Top of Extract provided
For many people, no. Modern diabetic foot care is built around limb salvage. Major societies report that multidisciplinary teams, prompt revascularisation when needed, careful infection control, and good offloading have reduced amputation rates significantly. However, when the foot cannot be saved — because of unsalvageable infection, dead tissue, or untreatable arterial disease — amputation may be the safest option. Your team should be able to explain clearly where your foot stands.
Is amputation always a last resort?
Amputation is reserved for situations where the foot or part of it cannot be saved or where keeping it would put your life at risk — for example, uncontrolled infection. In some situations, a planned, lower-level amputation that heals well leads to a better quality of life than years of repeated operations on a foot that is unlikely to recover. The decision is highly individual.
How long will it take my wound to heal?
This depends on the size, depth, and location of the wound, on blood flow, on infection, and on how well diabetes is controlled. Many diabetic foot wounds take weeks to months to heal. Some heal more quickly; some require multiple procedures over a longer period. Your team can give a more specific estimate based on your wound.
Can I walk after a below-knee amputation?
Bottom of Extract provided
● **Prompt 1**:
How long do many diabetic foot wounds take to heal, according to the diabetic foot care text?
● **Prompt 2**:
Carry the diabetic foot care text on from its last line.
The records have no connection to the diabetic foot care text.
Top of Records
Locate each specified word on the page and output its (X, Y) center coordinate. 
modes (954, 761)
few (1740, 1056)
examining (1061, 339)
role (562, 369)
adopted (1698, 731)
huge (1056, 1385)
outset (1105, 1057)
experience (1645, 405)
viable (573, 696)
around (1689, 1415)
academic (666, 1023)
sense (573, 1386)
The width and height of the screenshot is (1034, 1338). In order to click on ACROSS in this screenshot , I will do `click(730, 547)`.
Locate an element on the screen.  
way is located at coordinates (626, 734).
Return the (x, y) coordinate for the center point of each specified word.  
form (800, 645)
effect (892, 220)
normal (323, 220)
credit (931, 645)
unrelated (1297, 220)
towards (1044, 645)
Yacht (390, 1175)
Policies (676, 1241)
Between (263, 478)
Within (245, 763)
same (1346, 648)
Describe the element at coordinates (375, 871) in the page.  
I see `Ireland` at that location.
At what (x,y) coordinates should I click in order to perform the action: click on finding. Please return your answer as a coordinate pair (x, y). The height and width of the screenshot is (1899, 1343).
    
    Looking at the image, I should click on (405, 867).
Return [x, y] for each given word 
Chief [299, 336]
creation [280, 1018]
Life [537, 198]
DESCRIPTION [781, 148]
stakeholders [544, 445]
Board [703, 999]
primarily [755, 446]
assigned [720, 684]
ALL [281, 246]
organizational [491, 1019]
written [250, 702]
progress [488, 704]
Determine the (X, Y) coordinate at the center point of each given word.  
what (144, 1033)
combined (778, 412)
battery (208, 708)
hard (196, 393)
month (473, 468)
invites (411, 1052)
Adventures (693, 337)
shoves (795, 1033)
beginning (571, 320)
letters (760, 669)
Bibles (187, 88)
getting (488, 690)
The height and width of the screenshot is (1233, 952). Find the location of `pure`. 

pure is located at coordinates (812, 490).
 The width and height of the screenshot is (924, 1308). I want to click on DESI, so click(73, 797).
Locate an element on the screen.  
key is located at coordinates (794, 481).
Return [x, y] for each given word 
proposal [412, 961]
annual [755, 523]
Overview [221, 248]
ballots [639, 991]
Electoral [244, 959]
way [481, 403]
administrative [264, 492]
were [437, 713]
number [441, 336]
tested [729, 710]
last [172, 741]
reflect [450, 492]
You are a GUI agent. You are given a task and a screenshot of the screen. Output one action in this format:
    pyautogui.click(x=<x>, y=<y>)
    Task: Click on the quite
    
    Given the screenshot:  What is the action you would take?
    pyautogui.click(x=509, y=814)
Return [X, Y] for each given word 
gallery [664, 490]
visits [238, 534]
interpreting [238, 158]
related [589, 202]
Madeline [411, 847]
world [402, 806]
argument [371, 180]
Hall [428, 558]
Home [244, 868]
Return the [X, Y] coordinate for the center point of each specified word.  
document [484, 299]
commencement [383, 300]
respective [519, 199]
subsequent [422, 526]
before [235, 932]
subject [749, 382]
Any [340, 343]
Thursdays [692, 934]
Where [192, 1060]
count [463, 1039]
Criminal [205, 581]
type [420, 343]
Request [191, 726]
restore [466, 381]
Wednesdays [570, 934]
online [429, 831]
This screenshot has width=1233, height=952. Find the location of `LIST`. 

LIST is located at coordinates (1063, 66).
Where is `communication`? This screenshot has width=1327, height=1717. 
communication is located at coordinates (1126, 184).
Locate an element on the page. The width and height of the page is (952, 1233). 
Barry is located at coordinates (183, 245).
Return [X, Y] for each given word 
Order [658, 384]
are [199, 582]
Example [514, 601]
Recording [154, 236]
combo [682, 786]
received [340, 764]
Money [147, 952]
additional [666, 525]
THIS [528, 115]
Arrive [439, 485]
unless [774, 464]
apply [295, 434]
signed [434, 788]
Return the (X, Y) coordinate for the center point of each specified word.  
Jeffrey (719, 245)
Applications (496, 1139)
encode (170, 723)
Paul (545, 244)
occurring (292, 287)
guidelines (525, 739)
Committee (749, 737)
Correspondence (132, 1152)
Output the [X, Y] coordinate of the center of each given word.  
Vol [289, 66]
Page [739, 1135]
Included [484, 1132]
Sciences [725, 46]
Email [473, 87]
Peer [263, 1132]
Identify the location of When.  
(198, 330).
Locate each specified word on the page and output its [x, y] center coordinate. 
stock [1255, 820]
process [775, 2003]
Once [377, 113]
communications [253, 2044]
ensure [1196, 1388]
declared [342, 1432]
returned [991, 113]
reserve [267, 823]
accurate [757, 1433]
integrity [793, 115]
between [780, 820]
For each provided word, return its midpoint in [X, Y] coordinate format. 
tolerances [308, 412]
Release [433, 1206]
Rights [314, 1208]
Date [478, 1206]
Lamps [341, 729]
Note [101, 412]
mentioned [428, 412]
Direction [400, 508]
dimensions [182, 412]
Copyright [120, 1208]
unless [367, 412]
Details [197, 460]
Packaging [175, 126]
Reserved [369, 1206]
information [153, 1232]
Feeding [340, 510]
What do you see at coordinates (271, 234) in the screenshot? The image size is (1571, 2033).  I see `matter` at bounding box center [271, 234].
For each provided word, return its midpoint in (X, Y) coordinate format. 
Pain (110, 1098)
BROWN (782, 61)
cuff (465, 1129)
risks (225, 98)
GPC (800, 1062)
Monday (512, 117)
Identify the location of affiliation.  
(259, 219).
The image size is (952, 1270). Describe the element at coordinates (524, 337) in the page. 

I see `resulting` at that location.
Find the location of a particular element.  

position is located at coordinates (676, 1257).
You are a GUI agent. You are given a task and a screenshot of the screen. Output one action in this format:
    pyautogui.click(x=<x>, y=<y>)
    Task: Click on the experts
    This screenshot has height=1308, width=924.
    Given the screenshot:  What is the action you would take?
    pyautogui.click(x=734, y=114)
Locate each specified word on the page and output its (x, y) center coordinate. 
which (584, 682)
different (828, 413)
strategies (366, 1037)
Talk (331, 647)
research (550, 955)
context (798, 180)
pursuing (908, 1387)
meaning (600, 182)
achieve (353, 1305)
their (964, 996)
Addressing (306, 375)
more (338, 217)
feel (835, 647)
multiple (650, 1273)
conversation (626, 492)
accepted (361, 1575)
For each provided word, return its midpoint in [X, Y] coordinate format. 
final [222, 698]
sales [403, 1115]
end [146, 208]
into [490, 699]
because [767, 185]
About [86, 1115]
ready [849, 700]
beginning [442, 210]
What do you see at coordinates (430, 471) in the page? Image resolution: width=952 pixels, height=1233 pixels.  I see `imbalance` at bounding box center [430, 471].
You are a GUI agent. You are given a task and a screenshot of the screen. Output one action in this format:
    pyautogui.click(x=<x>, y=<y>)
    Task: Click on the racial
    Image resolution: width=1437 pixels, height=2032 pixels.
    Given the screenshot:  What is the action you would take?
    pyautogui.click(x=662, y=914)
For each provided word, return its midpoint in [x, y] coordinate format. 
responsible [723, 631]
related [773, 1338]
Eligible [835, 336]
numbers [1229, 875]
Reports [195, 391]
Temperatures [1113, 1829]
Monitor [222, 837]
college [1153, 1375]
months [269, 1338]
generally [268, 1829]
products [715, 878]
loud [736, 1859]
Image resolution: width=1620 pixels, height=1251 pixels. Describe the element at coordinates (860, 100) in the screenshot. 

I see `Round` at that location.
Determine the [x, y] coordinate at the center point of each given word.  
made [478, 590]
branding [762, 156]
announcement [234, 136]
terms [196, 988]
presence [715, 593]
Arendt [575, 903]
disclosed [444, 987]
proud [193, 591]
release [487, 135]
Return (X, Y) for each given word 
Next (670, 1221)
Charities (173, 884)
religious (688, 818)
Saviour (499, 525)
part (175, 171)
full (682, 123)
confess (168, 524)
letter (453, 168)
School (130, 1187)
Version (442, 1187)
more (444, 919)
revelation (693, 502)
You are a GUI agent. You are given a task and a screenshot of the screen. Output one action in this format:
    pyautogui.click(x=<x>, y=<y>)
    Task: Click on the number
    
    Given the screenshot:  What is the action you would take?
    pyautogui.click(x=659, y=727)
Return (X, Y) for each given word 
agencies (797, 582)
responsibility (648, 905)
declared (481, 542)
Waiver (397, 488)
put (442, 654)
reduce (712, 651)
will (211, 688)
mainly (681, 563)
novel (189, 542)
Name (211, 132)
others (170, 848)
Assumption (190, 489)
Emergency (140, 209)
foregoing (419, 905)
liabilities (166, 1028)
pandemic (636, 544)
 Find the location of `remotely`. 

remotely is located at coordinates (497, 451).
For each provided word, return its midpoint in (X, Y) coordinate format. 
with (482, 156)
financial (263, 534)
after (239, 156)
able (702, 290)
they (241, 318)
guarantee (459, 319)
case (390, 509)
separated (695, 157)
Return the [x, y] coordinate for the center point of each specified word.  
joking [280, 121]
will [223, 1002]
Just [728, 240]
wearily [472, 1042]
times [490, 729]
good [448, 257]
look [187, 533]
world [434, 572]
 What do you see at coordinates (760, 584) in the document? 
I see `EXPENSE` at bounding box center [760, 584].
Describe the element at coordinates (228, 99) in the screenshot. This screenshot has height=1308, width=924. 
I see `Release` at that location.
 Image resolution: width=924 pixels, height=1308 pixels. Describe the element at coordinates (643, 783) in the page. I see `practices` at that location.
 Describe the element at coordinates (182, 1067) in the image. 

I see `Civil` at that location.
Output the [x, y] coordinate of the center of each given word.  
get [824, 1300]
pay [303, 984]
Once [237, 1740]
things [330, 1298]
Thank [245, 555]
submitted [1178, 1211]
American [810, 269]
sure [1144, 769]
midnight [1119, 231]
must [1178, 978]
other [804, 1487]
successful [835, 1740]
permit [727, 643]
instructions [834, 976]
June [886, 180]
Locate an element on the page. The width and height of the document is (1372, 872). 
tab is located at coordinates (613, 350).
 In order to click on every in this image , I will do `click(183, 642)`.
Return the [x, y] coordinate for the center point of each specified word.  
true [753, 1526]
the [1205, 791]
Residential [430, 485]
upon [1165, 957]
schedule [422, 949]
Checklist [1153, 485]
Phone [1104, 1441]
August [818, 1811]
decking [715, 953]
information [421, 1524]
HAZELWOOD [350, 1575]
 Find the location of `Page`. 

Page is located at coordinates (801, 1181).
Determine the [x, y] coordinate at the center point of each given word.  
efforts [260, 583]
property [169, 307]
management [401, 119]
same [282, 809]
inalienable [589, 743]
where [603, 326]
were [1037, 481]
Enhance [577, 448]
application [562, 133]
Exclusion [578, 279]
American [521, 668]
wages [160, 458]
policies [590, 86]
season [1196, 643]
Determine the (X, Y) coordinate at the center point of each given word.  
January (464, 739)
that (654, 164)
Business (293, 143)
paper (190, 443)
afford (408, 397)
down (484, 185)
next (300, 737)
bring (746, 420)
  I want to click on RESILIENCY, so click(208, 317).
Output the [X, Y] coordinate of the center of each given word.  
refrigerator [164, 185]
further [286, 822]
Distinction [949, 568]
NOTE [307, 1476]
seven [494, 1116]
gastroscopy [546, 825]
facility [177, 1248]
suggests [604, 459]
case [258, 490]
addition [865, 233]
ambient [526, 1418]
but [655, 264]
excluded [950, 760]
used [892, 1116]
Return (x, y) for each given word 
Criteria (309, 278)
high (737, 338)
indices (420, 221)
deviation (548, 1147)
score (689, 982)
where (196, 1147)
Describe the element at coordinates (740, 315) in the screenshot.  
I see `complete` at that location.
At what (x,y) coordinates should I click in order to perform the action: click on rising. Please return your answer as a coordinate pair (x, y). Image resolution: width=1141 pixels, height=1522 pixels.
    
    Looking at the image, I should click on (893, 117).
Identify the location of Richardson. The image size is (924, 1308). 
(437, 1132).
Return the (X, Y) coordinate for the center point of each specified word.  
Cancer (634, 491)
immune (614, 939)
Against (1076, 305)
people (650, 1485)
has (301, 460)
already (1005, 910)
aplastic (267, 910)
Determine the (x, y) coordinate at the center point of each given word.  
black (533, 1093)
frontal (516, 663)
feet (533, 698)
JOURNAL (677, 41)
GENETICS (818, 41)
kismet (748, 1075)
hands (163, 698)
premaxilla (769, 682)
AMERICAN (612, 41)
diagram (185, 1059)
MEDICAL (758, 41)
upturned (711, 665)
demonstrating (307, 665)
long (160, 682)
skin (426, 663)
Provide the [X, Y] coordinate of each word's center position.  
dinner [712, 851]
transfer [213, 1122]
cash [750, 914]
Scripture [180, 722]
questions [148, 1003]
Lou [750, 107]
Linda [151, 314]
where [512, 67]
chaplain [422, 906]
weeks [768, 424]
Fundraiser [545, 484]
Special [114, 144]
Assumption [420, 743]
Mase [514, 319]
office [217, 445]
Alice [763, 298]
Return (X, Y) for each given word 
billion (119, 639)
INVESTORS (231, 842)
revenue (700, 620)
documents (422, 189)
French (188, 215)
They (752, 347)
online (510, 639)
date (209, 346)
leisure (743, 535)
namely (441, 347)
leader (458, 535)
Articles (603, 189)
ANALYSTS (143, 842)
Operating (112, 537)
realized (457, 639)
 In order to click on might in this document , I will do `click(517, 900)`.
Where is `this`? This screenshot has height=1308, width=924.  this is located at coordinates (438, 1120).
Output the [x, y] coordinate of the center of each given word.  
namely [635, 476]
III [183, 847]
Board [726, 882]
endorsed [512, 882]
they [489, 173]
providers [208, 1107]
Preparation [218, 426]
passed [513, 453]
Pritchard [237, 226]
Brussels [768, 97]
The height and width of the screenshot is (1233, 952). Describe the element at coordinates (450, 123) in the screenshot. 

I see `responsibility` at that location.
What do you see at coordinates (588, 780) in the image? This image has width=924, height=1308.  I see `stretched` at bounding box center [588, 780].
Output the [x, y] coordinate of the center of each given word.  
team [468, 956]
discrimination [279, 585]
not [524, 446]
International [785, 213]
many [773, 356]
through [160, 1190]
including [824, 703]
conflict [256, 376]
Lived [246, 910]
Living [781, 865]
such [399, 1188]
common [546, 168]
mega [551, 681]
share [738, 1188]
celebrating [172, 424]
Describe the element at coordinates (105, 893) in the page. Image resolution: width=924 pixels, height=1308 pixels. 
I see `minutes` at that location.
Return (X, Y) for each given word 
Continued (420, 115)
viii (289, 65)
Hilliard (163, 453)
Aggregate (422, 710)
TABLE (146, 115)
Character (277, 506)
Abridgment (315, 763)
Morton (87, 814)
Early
Bottom of Records
● **Task answer 1**:
Weeks to months.

● **Task answer 2**:
Many people who undergo below-knee amputation are able to walk with a prosthesis, sometimes well enough to return to work and recreational activity. Rehabilitation takes months and depends on overall health, strength, the condition of the other leg, and access to good prosthetic and physiotherapy services.
Will the surgery cure my diabetes?
No. Diabetic foot surgery treats the consequences of diabetes on the foot. Diabetes itself remains and continues to need management. In fact, good diabetes control becomes even more important after surgery, because it directly affects healing and the risk of recurrence.
Can I drive after diabetic foot surgery?
This depends on which foot was operated on, what was done, what footwear or brace you are using, and how alert and comfortable you are. Your team will give you specific guidance. As a general rule, you should not drive until you can comfortably and safely perform an emergency stop and you are no longer taking strong painkillers that affect concentration.
Will I need more than one operation?
Often, yes. Diabetic foot care frequently involves a sequence of procedures — for example, drainage of infection, then revascularisation, then definitive wound closure or amputation, then reconstructive procedures. This is normal and does not mean something has gone wrong.
Does diabetic foot surgery happen in children?
Diabetic foot disease severe enough to need surgery is very uncommon in children. It typically develops after many years of diabetes, and the combination of neuropathy and arterial disease that drives it is rare in childhood. Children with diabetes are taught foot care as part of routine diabetes education, with the aim of preventing problems decades down the line.
What about the other foot?
The other foot is now at higher risk, because it carries more of your weight and because the same underlying diabetes affects it. Daily inspection, appropriate footwear, and regular review by a foot care team apply to both feet, not just the operated one.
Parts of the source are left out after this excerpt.